A Versailles, une enquête a été ouverte après des collages ciblant Gérald Darmanin et un député Renaissance des Yvelines.

Un collage dans la nuit du 7 juillet 2020, au lendemain de la nomination de Gérald Darmanin au ministère de l'Intérieur, alors qu'il était accusé de viol. (Samuel Boivin/NurPhoto via AFP)
Publié le 17/09/2025 à 19h29

Laura (1) est une jeune militante La France insoumise, qui œuvre également au sein du collectif féministe Nous Toutes, à Versailles. Mardi 9 septembre, elle rentre chez elle après le travail, vers 15 heures. Et constate, surprise, la présence de quatre policiers sur le parking. «J’ai cru qu’il s’était passé quelque chose de grave dans ma résidence ; en fait ils venaient pour moi» explique-t-elle auprès de CheckNews.

Laura est alors avertie de l’ouverture d’une enquête en flagrance pour des faits d’outrage à personne dépositaire de l’autorité publique. Dans ce cadre, sa voiture a été identifiée, la veille au soir, sur des images de vidéo surveillance lors d’une opération de collages féministes. Sur les affiches : des slogans visant le garde des Sceaux démissionnaire, Gérald Darmanin, (sur une affaire de viol le concernant qui a depuis bénéficié d’un non-lieu) ainsi que Charles Rodwell, député Renaissance des Yvelines et conseiller municipal de Versailles.

Perquisition

Laura détaille : «J’ai prêté ma voiture à des copains militants le lundi soir. Je savais qu’ils allaient faire une session de collages. Mais moi, je n’y étais pas. J’étais chez moi toute la soirée et toute la nuit, seule avec mon fils de 4 ans.» Auprès de CheckNews, une amie proche à qui elle a échangé au téléphone dans la soirée, depuis son domicile, corrobore les faits. «Nous discutions de la rentrée chacune chez soi dans notre salon, vers 21 heures, son fils était couché.»

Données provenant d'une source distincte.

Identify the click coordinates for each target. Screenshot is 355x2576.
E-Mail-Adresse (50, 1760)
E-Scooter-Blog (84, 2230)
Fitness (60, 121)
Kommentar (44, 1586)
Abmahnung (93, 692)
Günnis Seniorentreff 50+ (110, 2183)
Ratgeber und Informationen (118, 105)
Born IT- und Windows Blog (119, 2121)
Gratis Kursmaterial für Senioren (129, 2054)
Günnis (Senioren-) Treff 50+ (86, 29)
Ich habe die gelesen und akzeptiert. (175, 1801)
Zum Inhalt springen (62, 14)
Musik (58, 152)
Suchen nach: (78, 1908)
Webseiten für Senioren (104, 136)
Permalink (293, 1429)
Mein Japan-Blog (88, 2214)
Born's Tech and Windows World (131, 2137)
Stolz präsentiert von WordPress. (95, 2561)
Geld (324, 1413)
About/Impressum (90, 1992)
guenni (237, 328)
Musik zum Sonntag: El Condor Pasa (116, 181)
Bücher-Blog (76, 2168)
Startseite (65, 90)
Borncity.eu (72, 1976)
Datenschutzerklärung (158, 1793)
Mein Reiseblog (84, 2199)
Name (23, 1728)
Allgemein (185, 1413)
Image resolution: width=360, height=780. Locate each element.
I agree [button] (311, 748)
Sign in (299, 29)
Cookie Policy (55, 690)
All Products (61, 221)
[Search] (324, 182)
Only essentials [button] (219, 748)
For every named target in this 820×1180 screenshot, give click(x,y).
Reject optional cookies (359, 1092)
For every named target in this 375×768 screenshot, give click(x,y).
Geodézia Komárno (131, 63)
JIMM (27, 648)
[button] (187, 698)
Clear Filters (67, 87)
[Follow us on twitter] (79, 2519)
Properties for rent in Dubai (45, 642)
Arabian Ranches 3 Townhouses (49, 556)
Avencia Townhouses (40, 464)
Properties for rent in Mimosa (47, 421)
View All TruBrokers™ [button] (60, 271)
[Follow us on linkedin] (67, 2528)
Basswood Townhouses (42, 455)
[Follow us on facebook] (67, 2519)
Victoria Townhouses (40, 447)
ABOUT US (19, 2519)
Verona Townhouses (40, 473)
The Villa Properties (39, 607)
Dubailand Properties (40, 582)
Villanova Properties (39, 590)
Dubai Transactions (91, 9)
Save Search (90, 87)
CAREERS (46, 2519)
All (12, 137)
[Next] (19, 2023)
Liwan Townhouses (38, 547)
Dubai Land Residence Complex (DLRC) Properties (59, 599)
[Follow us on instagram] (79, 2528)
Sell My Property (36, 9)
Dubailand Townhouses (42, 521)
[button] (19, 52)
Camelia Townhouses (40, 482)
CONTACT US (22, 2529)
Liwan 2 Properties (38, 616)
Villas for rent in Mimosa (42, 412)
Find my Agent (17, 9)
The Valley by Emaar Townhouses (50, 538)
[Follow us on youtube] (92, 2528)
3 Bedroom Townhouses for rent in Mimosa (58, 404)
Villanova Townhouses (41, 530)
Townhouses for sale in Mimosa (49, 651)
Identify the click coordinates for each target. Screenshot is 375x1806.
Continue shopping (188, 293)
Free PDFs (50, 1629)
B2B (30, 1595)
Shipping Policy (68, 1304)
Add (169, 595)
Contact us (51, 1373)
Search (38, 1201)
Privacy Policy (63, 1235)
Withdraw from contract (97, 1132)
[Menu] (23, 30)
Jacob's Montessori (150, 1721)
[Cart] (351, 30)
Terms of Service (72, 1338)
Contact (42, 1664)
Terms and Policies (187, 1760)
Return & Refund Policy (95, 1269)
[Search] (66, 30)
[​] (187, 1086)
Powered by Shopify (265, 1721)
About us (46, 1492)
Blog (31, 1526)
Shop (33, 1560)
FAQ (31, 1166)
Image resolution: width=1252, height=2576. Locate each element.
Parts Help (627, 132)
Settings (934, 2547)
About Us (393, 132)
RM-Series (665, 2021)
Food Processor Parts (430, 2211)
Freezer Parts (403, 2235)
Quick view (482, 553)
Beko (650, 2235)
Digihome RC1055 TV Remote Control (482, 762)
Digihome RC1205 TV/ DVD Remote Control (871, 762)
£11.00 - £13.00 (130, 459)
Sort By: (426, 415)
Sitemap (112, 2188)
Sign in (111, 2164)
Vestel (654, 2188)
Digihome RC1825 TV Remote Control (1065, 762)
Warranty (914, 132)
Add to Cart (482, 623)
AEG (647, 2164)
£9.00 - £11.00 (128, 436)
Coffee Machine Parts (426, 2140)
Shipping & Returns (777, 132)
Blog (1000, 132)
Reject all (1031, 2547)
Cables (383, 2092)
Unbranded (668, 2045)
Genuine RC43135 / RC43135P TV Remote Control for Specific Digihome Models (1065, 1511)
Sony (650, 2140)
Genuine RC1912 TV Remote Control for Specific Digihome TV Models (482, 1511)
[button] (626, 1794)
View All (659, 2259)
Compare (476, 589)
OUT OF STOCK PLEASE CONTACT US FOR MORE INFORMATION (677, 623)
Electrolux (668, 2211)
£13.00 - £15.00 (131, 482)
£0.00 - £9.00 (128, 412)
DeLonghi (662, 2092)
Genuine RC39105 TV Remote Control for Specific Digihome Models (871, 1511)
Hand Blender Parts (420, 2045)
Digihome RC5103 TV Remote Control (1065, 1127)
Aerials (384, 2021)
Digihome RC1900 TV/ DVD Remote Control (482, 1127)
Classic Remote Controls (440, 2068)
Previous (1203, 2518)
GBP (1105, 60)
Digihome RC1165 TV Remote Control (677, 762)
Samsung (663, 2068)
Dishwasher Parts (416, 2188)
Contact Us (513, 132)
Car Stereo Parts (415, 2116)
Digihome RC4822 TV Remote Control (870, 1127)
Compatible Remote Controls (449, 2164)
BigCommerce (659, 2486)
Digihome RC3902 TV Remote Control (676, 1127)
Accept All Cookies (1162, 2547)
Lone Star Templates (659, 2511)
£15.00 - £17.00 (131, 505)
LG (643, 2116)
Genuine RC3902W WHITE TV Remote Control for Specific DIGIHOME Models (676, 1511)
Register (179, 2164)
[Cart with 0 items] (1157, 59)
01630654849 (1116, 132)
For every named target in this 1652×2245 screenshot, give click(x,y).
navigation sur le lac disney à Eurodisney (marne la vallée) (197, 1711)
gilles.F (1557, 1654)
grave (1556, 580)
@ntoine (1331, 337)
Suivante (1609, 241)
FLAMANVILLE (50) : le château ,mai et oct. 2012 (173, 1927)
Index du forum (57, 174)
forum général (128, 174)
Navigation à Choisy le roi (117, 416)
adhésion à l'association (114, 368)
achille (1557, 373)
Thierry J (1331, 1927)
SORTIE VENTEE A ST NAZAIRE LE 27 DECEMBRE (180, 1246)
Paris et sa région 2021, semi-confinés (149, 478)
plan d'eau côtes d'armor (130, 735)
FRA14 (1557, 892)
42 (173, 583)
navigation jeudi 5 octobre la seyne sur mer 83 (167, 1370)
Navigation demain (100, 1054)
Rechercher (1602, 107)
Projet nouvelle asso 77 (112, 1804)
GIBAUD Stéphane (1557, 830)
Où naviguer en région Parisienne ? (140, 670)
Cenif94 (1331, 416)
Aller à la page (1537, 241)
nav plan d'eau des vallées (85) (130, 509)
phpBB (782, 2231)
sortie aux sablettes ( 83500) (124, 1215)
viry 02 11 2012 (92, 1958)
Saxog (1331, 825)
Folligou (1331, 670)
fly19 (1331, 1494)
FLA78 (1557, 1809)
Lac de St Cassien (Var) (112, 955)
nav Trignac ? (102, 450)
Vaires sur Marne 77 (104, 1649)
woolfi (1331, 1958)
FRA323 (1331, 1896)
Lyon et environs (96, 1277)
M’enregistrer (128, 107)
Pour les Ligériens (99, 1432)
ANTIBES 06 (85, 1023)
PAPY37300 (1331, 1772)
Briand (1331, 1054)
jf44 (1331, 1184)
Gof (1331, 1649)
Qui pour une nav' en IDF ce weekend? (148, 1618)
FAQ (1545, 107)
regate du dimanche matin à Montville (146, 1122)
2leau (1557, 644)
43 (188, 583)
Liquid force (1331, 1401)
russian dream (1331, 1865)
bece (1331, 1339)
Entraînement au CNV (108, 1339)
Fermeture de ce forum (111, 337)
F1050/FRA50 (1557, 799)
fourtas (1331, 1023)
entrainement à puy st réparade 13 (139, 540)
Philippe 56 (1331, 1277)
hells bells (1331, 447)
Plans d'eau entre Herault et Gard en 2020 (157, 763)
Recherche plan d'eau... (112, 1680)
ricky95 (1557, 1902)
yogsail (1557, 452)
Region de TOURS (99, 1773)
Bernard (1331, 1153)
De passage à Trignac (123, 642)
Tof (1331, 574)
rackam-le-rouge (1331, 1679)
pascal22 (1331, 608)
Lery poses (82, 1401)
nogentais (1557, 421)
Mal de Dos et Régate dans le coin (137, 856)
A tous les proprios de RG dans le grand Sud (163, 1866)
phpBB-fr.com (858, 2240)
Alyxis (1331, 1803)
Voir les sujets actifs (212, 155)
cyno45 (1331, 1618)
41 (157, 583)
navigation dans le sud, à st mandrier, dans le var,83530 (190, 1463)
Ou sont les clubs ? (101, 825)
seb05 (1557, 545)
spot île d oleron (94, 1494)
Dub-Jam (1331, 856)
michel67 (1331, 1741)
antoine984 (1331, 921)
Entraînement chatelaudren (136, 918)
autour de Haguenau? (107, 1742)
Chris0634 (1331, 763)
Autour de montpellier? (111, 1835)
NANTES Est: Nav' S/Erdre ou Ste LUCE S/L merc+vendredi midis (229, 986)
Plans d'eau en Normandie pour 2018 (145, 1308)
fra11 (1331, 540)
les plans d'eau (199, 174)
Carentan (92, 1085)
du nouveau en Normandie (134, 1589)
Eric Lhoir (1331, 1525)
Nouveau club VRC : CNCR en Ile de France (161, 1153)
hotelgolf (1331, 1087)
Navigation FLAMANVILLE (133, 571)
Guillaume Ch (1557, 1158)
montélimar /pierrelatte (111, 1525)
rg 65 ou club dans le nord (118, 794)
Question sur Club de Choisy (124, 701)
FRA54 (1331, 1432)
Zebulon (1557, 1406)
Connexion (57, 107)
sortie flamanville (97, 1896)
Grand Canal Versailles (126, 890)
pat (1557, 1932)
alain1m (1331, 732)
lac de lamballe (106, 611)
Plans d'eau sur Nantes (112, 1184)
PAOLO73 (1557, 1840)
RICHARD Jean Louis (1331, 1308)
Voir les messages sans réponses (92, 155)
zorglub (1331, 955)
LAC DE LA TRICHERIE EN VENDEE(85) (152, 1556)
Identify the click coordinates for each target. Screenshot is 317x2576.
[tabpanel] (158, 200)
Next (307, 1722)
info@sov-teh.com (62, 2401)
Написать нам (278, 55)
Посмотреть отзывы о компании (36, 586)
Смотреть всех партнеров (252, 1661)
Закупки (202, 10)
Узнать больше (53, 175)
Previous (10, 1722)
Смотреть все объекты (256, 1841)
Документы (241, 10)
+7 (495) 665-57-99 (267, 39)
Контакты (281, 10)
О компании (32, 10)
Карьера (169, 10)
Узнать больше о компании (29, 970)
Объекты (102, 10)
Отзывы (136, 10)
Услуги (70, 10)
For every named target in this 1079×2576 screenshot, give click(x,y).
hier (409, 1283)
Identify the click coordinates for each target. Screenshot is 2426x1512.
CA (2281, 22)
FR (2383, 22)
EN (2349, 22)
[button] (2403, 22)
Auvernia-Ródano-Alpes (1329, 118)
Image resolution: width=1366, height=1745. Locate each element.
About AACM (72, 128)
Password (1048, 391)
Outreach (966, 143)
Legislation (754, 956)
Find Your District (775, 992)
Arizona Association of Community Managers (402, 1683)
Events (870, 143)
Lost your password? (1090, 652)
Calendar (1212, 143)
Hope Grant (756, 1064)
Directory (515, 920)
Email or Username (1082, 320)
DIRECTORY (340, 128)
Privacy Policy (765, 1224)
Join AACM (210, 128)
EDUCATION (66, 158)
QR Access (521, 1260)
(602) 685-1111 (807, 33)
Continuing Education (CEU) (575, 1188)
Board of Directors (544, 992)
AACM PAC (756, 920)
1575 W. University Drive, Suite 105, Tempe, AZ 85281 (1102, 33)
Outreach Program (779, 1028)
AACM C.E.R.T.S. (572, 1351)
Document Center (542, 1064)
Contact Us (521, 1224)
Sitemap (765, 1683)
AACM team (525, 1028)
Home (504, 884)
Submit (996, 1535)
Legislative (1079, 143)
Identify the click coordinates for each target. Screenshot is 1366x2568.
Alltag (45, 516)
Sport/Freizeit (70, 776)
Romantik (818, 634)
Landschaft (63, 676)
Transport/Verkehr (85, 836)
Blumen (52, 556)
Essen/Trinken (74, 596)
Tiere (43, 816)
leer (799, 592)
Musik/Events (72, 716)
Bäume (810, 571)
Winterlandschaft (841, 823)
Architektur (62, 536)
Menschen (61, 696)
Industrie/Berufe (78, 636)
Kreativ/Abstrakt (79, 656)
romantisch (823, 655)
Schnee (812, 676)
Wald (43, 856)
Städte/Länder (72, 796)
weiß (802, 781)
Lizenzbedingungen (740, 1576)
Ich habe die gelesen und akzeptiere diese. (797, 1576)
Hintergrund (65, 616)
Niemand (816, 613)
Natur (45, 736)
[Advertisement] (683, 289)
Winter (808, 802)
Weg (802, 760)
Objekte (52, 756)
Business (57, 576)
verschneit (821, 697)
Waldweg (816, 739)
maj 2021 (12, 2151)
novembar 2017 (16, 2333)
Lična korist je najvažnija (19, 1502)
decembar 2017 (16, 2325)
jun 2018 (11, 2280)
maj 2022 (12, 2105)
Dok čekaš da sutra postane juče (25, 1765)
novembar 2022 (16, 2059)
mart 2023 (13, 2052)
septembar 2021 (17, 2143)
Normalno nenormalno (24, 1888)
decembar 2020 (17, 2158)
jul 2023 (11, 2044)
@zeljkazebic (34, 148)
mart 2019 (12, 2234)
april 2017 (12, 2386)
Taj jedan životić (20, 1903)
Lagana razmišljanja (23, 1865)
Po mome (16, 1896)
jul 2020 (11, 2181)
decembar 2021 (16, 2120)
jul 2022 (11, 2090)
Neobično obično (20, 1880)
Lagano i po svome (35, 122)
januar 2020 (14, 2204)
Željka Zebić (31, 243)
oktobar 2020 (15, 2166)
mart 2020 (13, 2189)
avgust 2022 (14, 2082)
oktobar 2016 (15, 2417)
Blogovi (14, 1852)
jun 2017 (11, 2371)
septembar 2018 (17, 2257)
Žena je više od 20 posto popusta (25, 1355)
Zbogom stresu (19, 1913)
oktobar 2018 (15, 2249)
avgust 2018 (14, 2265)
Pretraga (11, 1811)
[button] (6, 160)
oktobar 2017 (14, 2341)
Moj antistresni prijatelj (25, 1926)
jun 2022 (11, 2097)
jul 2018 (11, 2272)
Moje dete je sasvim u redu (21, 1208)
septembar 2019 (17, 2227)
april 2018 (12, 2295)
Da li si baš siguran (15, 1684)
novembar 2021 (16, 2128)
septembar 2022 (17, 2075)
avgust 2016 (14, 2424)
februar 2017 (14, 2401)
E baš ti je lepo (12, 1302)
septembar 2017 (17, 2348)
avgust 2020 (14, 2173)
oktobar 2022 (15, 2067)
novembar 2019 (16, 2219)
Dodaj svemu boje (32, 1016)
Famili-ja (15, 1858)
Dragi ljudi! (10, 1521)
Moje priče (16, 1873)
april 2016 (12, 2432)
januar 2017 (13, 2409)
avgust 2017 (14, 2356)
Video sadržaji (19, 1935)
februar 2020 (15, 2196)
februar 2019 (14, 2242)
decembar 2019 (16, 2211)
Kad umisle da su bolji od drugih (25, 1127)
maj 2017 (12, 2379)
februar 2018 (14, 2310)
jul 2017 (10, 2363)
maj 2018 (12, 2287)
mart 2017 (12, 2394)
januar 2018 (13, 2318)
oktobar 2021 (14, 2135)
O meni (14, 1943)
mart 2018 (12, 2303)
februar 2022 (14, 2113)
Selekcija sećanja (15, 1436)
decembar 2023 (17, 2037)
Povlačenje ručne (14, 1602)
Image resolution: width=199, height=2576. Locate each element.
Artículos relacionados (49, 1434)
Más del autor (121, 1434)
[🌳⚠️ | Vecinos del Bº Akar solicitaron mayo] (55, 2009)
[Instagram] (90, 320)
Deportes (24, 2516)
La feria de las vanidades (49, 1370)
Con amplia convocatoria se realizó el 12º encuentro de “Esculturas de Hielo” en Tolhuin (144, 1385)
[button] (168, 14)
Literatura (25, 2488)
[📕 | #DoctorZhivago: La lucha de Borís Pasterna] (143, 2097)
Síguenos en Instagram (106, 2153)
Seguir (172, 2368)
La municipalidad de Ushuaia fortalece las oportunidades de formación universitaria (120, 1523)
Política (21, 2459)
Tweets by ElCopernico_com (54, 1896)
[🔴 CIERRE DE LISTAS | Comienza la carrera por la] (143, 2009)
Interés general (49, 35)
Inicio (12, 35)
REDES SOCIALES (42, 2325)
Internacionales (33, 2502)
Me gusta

S’ensuit une perquisition chez Laura où est saisie l’intégralité de son matériel militant. En l’espèce des tracts LFI, des affichettes en vue d’une mobilisation qu’elle avait elle-même déclarée en préfecture, le 10 septembre, en faveur des mères isolées, ainsi qu’une pancarte féministe utilisée lors de l’audition de François Bayrou à l’Assemblée nationale dans le cadre de l’affaire Bétharram. A ce jour, ce matériel ne lui a toujours pas été restitué.

Méthodes pour «terroriser les militants»

Jusqu’au lendemain matin, Laura peine à comprendre la raison exacte de sa présence en garde à vue, qui s’effectue selon elle dans des conditions déplorables et dont les conséquences psychologiques ont imposé un arrêt maladie d’une semaine. «Lors de l’audition devant un policier le lendemain matin, on me demande si c’est moi qui ai collé les affiches, et pourquoi j’avais des tracts du 10 septembre chez moi. Mais aucune question ne m’a été posée sur les personnes qui ont fait les collages.»

Au bout de vingt-quatre heures, sa garde à vue est prolongée. Laura sera finalement libérée deux heures plus tard. La mobilisation qu’elle avait organisée touche à sa fin – elle ne peut pas s’y rendre. La militante dénonce une «disproportion effarante» entre la procédure et ce qui lui est reproché. Et souligne des méthodes pour «terroriser les militants».

«Seuls les contacts siglés “LFI” ont été convoqués»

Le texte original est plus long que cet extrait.